— Oui, sans doute.
Des pas résonnèrent dans l’escalier. Paulo et Warner entrèrent.
— Et voilà le travail ! lança Paulo surexcité.
— Maître Gessler ne le trouve pas très joli, dit Frank.
— À cause ? fit Paulo d’un ton pincé.
Puis, réalisant :
— Ah ! Les gardiens ? Vous savez, ajouta-t-il en se tournant vers l’avocat. Les témoins, ça ne fait joli que dans une noce !
Il haussa les épaules et se tournant vers Frank lui mit la main sur l’épaule.
— J’ai même pas eu le temps de te dire bonjour, Franky. T’as à peine changé, assura-t-il. Si pourtant, un peu… En bien. Tu t’es « fait », quoi !
— Je me serais aussi bien fait ailleurs, tu sais, riposta Frank.
Quelque chose dans le ton de sa voix fit sourciller Paulo. Quelque chose qui ressemblait à de l’irritation. Il avait imaginé les retrouvailles autrement et faillit le dire à Frank.
Frank brandit ses poignets enchaînés.
— Pendant que vous y êtes, les gars !
Paulo fit la grimace.
— M… ! grommela le petit homme, dans la précipitation on n’a pas pensé à ça.
Il poussa Warner du coude.
— Hé, t’as la clé du cabriolet, Grosse Tronche ?
Warner était un grand garçon blond avec une figure bête et rieuse. Il n’avait guère plus de vingt ans. Comme il ne comprenait pas le français, il se tourna vers Gessler pour lui demander de traduire. L’avocat répéta la question de Paulo. Warner secoua la tête.
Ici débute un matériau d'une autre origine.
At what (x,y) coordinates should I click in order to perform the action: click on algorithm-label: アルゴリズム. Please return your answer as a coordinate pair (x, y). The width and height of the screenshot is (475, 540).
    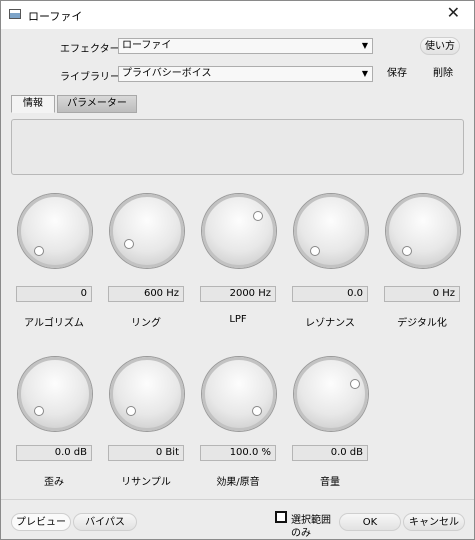
    Looking at the image, I should click on (54, 324).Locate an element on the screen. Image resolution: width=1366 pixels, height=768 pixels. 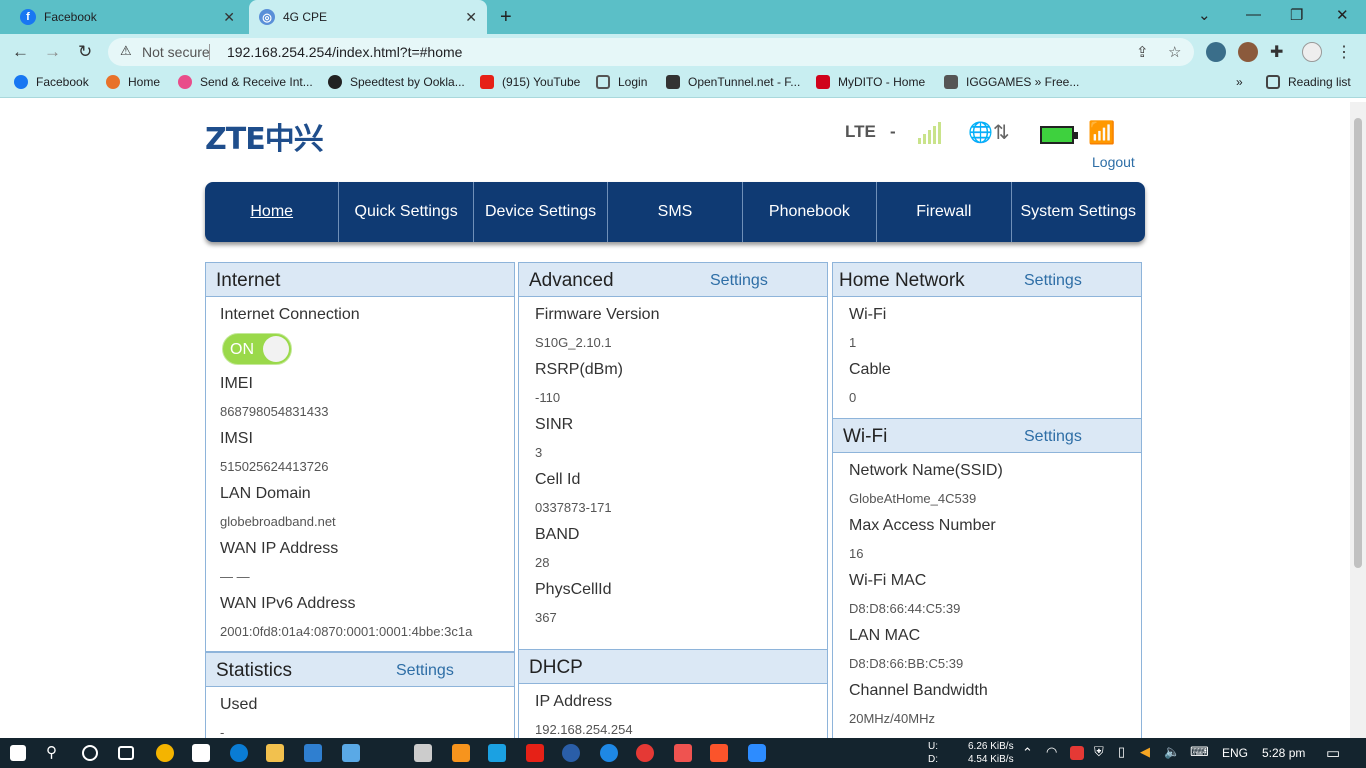
reading-list-button: Reading list is located at coordinates (1308, 82). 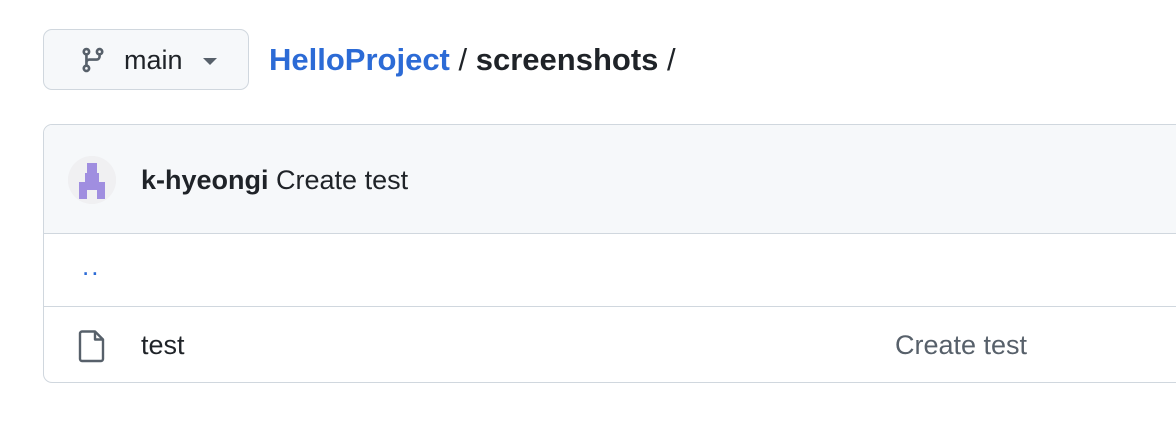 I want to click on avatar, so click(x=92, y=180).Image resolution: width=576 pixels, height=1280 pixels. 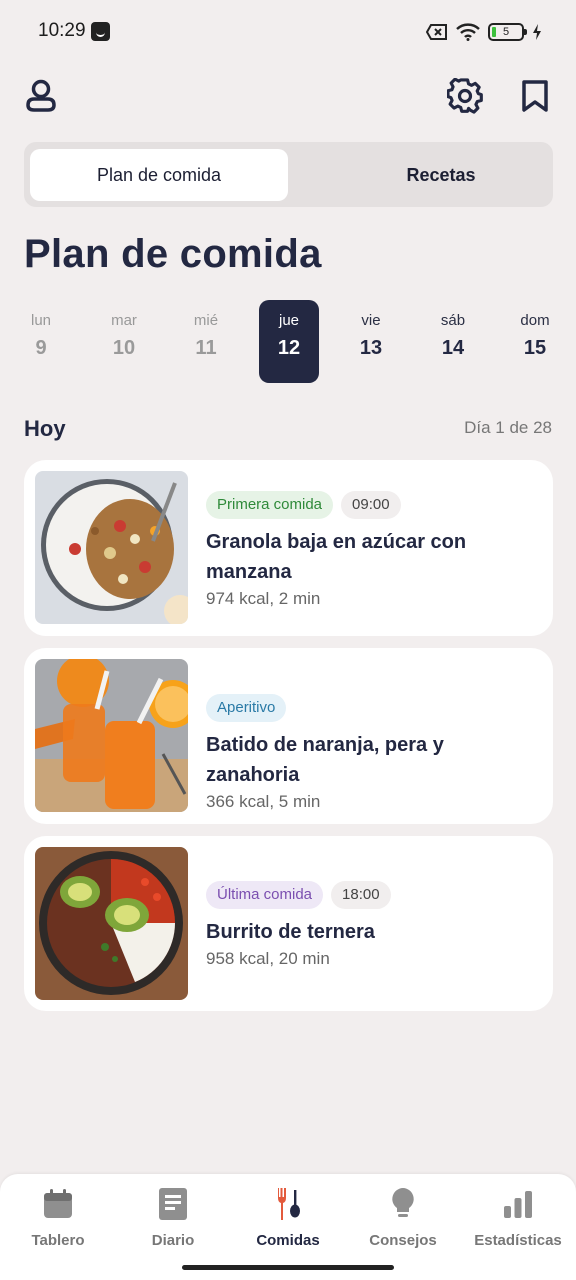 I want to click on fork-spoon-icon, so click(x=288, y=1204).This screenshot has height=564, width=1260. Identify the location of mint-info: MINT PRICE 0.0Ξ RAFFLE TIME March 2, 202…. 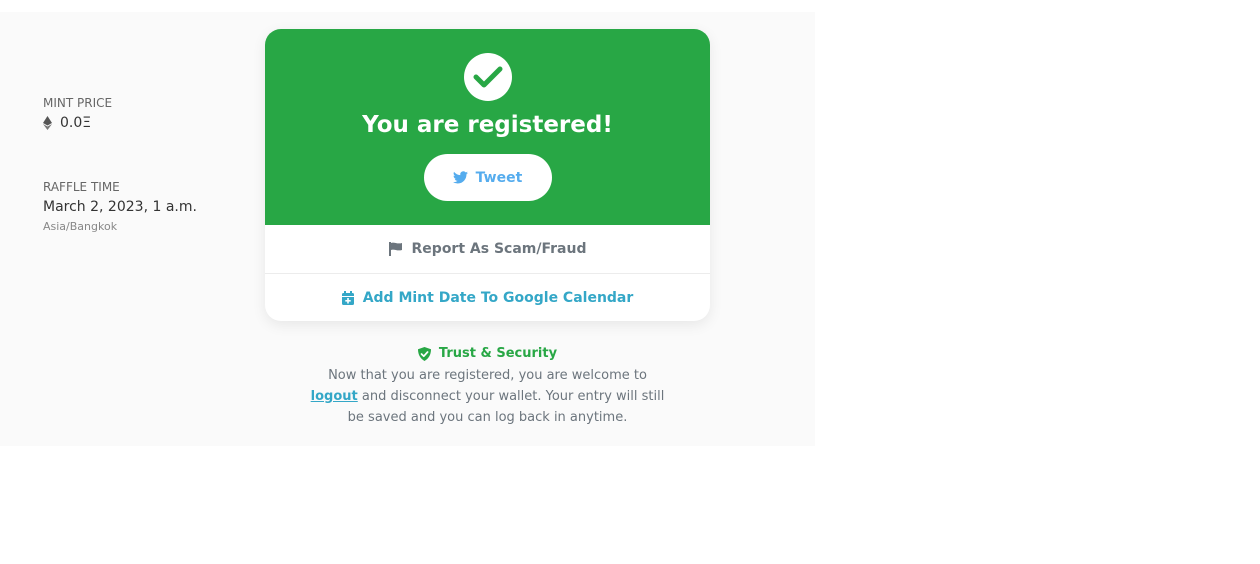
(143, 164).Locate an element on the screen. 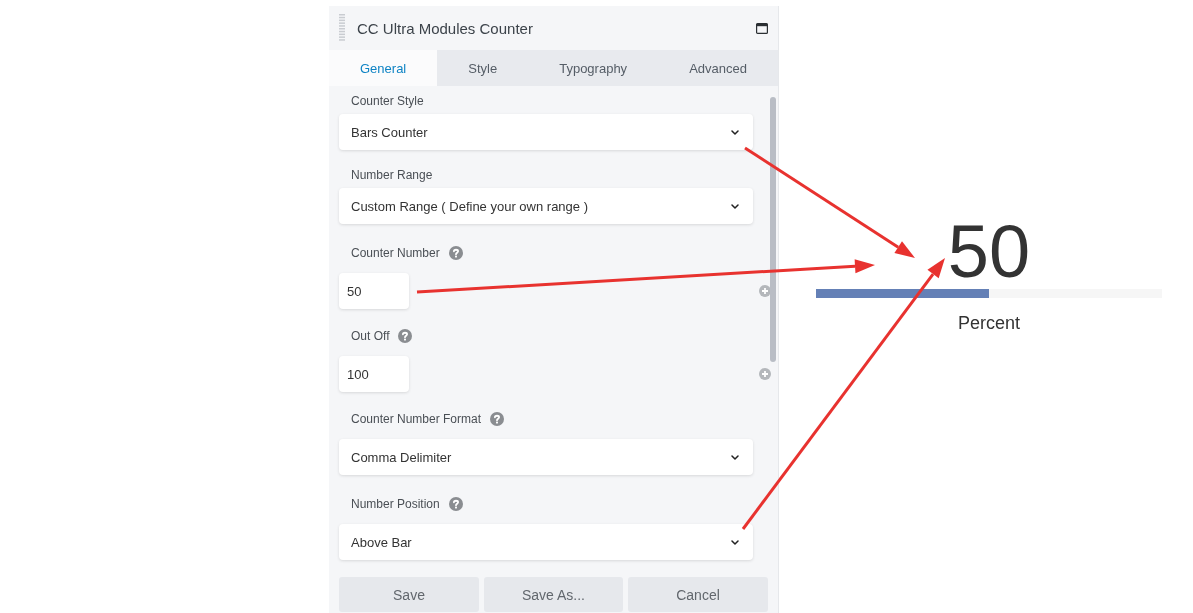 The width and height of the screenshot is (1193, 613). scrollbar-thumb is located at coordinates (773, 230).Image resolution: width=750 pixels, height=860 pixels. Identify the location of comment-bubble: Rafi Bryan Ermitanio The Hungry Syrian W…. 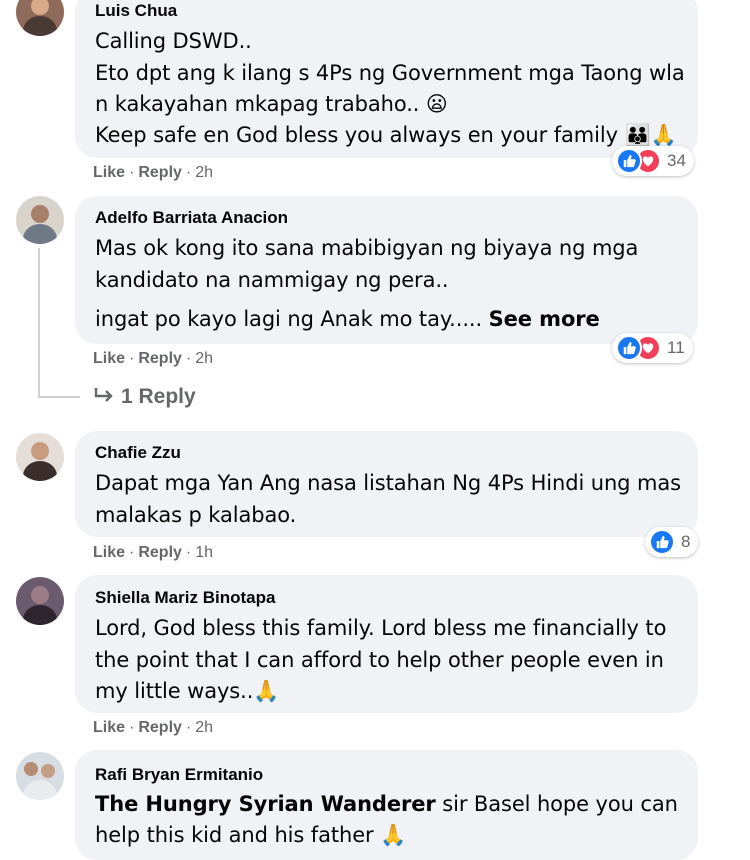
(386, 805).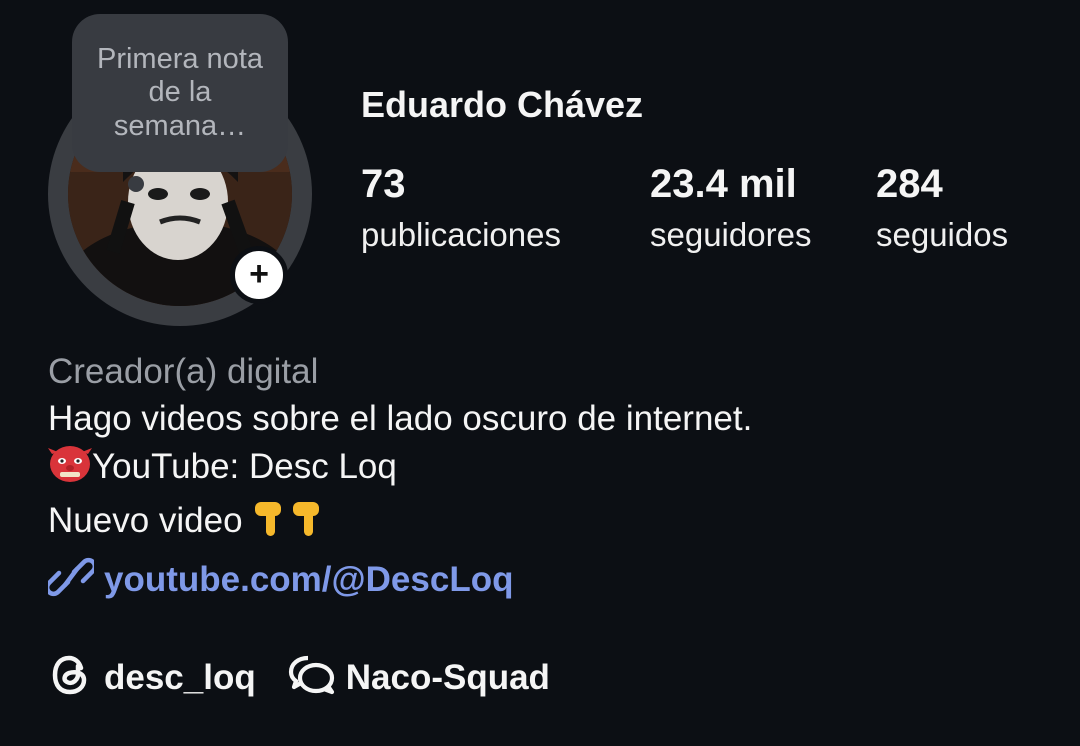  I want to click on pointing-down-emoji-icon, so click(290, 524).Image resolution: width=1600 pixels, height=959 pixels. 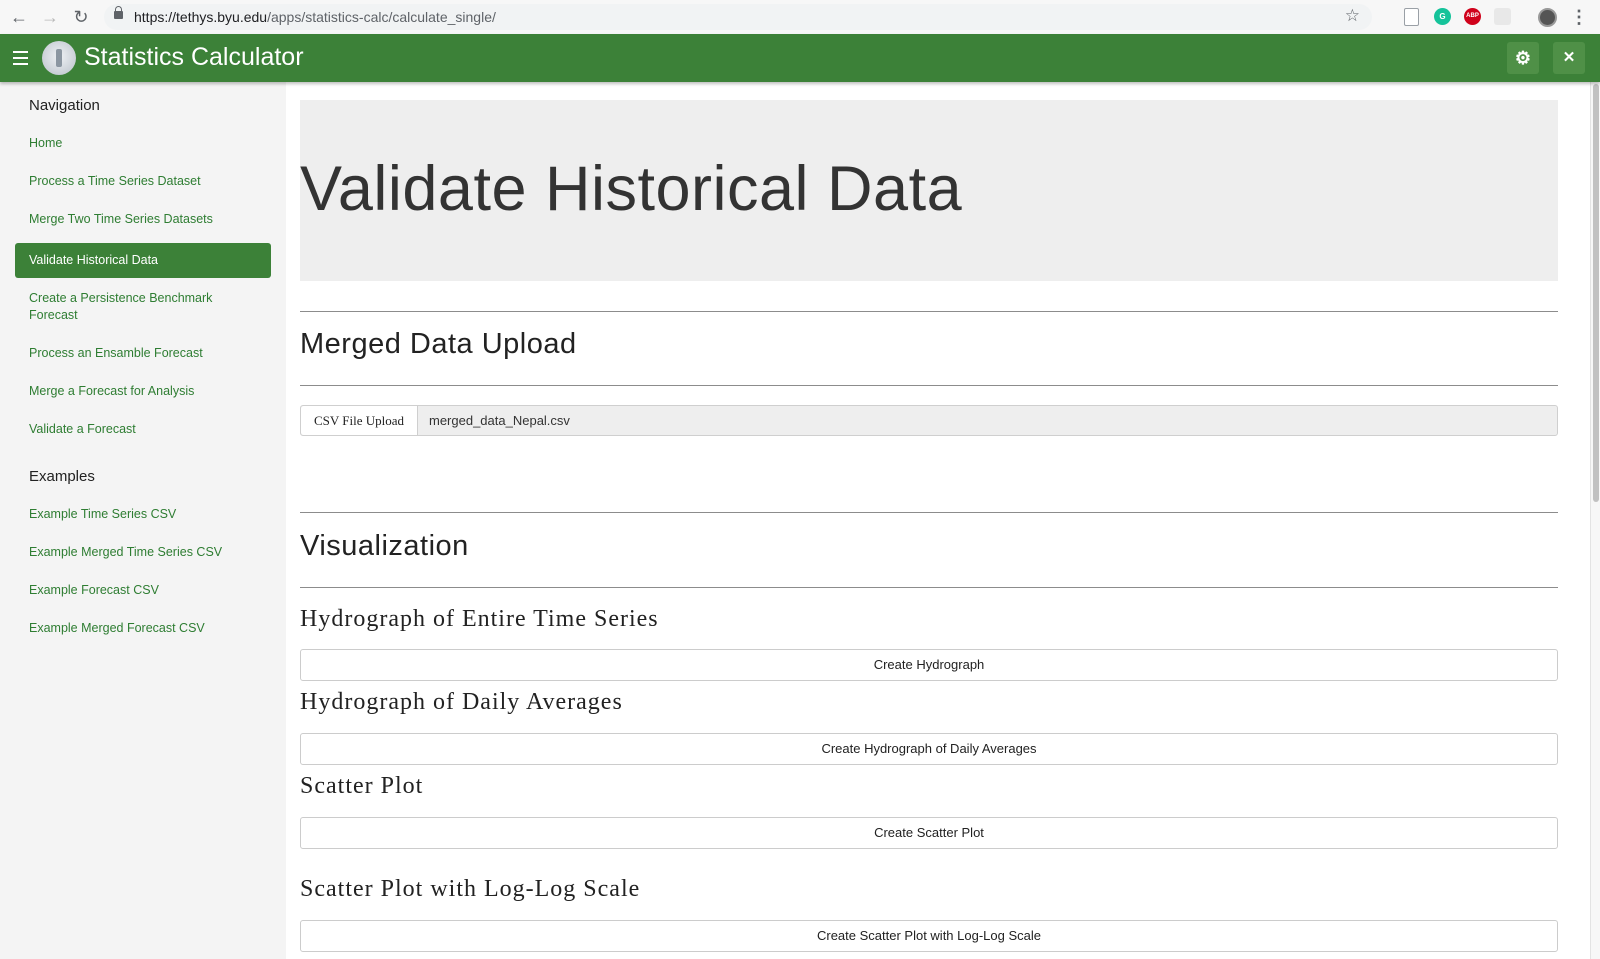 I want to click on create-daily-averages-button: Create Hydrograph of Daily Averages, so click(x=929, y=749).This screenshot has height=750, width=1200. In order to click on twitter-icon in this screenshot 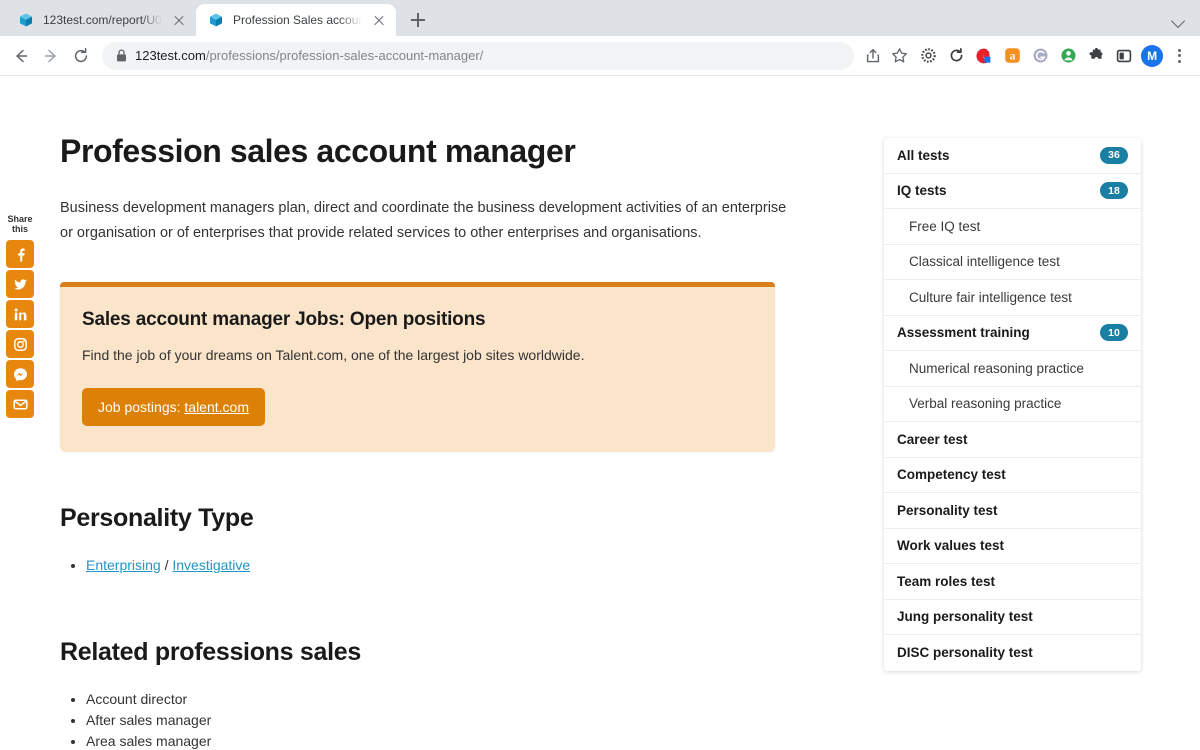, I will do `click(20, 284)`. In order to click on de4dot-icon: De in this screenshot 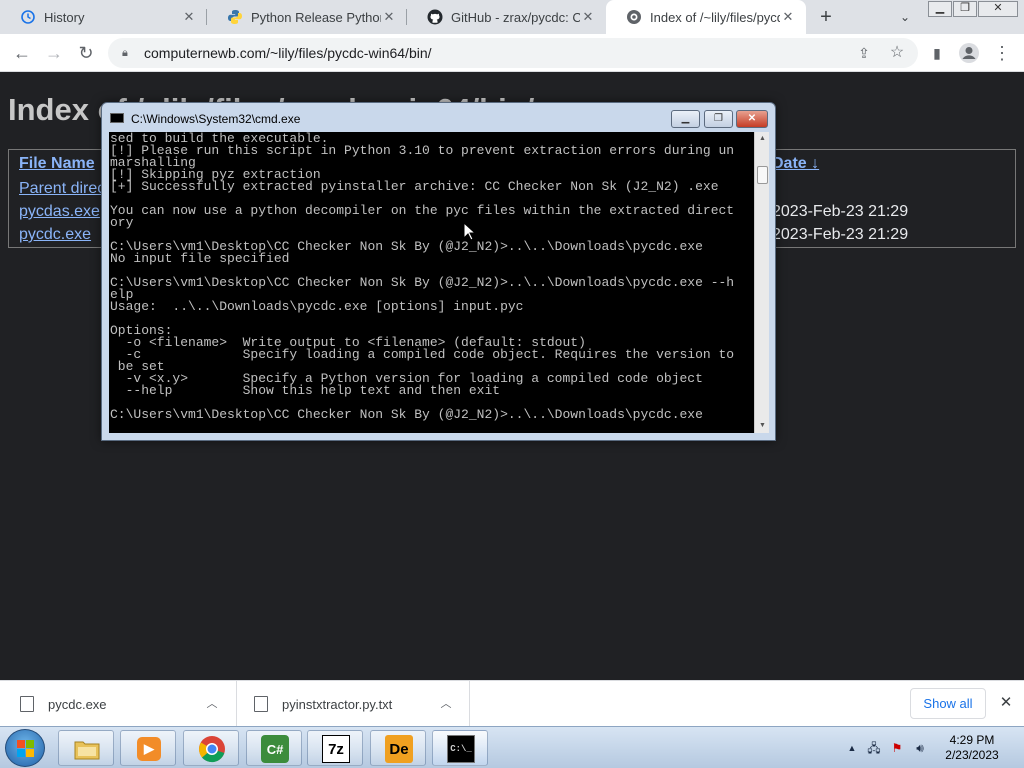, I will do `click(399, 749)`.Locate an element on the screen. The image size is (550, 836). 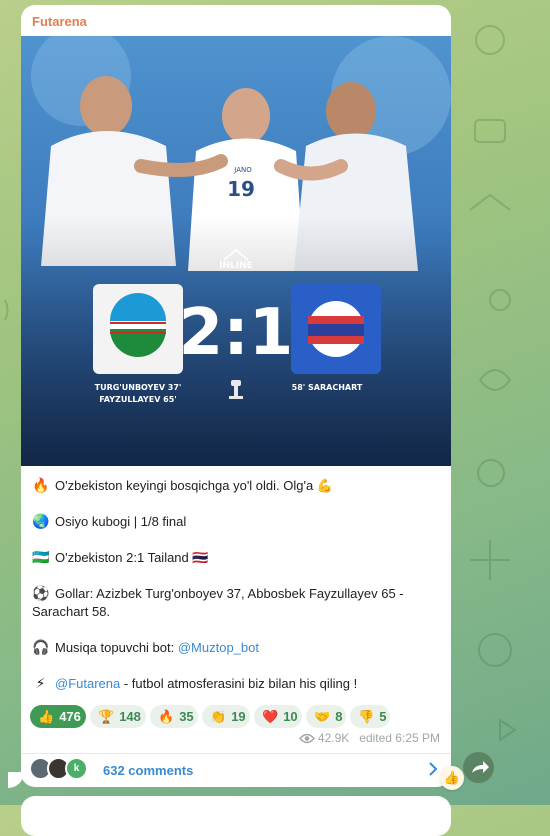
away-scorer-1: 58' SARACHART is located at coordinates (328, 388).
— Elle sera restée dans la poche du convoyeur, soupira Paulo. On ne peut pourtant pas engager un scaphandrier pour aller la repêcher. Heureusement que Freddy sait bricoler ; y a qu’à l’attendre…
6
Le fourgon cahotait sur des tronçons de rail. Baum le pilotait lentement à travers un chantier abandonné que les mauvaises herbes envahissaient. Les ruines d’un bunker à sous-marins bombardé cernaient le chantier. Depuis la rive d’en face on ne pouvait voir ce qui s’y passait.
Un tronçon de chenal subsistait, empli d’une eau brune et fangeuse à la surface de laquelle s’étalaient des auréoles moirées de mazout. L’Allemand pilota le fourgon jusqu’au bord extrême du chenal. Une fois à l’arrêt, il braqua les roues dans le sens de l’eau et desserra le frein à main. Puis il sauta de son siège et Freddy se coula sur la banquette pour emprunter le même chemin, car il ne pouvait descendre par l’autre côté puisque le fourgon surplombait le chenal.
À l’intérieur du fourgon, le chauffeur et le garde criaient comme des perdus en cognant contre les parois.
— On va leur administrer un tranquillisant, ricana Freddy.
Il regarda autour de lui. La nuit était presque tombée et ils se trouvaient isolés dans une vaste zone d’ombre hérissée de blocs de ciment dont l’armature pointait comme des os.
— On y va ! fit-il à son compagnon.
Baum acquiesça. Ils se placèrent à l’arrière du gros véhicule et se mirent à pousser. De l’autre côté des portes, les deux hommes enfermés s’évertuaient. Leurs coups de pied se répercutaient dans les bras de Freddy. C’était une impression désagréable et il avait hâte d’en finir. Malgré leurs efforts, le fourgon ne bougea pas d’un centimètre. Freddy retourna à la cabine. Il vit que la voiture était restée en prise et débloqua en jurant le levier de vitesses.
— Tu es une vraie truffe ! dit-il à Baum.